Le projet de la société Bruce Power, qui voulait transporter des déchets nucléaires sur le fleuve Saint-Laurent en direction de la Suède, est victime d'une «campagne de peur» orchestrée par des militants antinucléaire, a estimé hier le président de la Commission canadienne de la sûreté nucléaire (CCSN), Michael Binder, devant un comité parlementaire. Il venait y défendre la décision qu'a prise la CCSN en février d'approuver le transport par voie maritime de 16 générateurs, chacun de la taille d'un autobus, contenant du matériel radioactif. Il a maintenu que le projet était on ne peut plus sûr, tant pour la santé des populations riveraines que pour l'environnement.

«La question n'est pas la sécurité, c'est de savoir si on est pour ou contre le nucléaire. Les gens qui s'opposent au projet seront toujours contre nous», a-t-il affirmé, catégorique. À son avis, les «antinucléaire» ont eu jusqu'à présent «beaucoup de succès» dans leur campagne pour «présenter cette activité comme très dangereuse», «ce qui n'est pas le cas», a-t-il soutenu.

[TRAVAIL À FAIRE]:
**A.** Pouvez-vous résumer l'extrait en deux phrases ?
**B.** Recopiez le passage de l'extrait qui commence aux mots «Le projet de» et s'arrête après les mots «que pour l'environnement.».
**C.** Ces affirmations concordent-elles avec l'extrait ? Répondez par oui ou par non et citez les mots qui tranchent.
(i) La CCSN a approuvé en février le transport de 16 générateurs.
(ii) Les déchets devaient rejoindre la Suède par voie ferroviaire.
(iii) Michael Binder juge que les militants antinucléaire ont eu peu de succès dans leur campagne.

[DONNÉES FOURNIES]:
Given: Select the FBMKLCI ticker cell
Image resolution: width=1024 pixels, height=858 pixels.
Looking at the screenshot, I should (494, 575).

* * *

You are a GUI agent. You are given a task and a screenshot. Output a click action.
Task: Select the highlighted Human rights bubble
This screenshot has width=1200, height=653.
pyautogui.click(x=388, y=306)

[CORRIGÉ DE L'EXERCICE]:
**A.** Devant un comité parlementaire, le président de la CCSN, Michael Binder, a défendu la décision prise en février d'approuver le transport par voie maritime de 16 générateurs contenant du matériel radioactif. Selon lui, ce projet de Bruce Power est on ne peut plus sûr et il est victime d'une «campagne de peur» orchestrée par des militants antinucléaire, alors que la question n'est pas la sécurité mais d'être pour ou contre le nucléaire.

**B.**
Le projet de la société Bruce Power, qui voulait transporter des déchets nucléaires sur le fleuve Saint-Laurent en direction de la Suède, est victime d'une «campagne de peur» orchestrée par des militants antinucléaire, a estimé hier le président de la Commission canadienne de la sûreté nucléaire (CCSN), Michael Binder, devant un comité parlementaire. Il venait y défendre la décision qu'a prise la CCSN en février d'approuver le transport par voie maritime de 16 générateurs, chacun de la taille d'un autobus, contenant du matériel radioactif. Il a maintenu que le projet était on ne peut plus sûr, tant pour la santé des populations riveraines que pour l'environnement.

**C.**
(i) Oui : «la décision qu'a prise la CCSN en février d'approuver le transport par voie maritime de 16 générateurs»
(ii) Non : «transporter des déchets nucléaires sur le fleuve Saint-Laurent en direction de la Suède»
(iii) Non : «les «antinucléaire» ont eu jusqu'à présent «beaucoup de succès» dans leur campagne»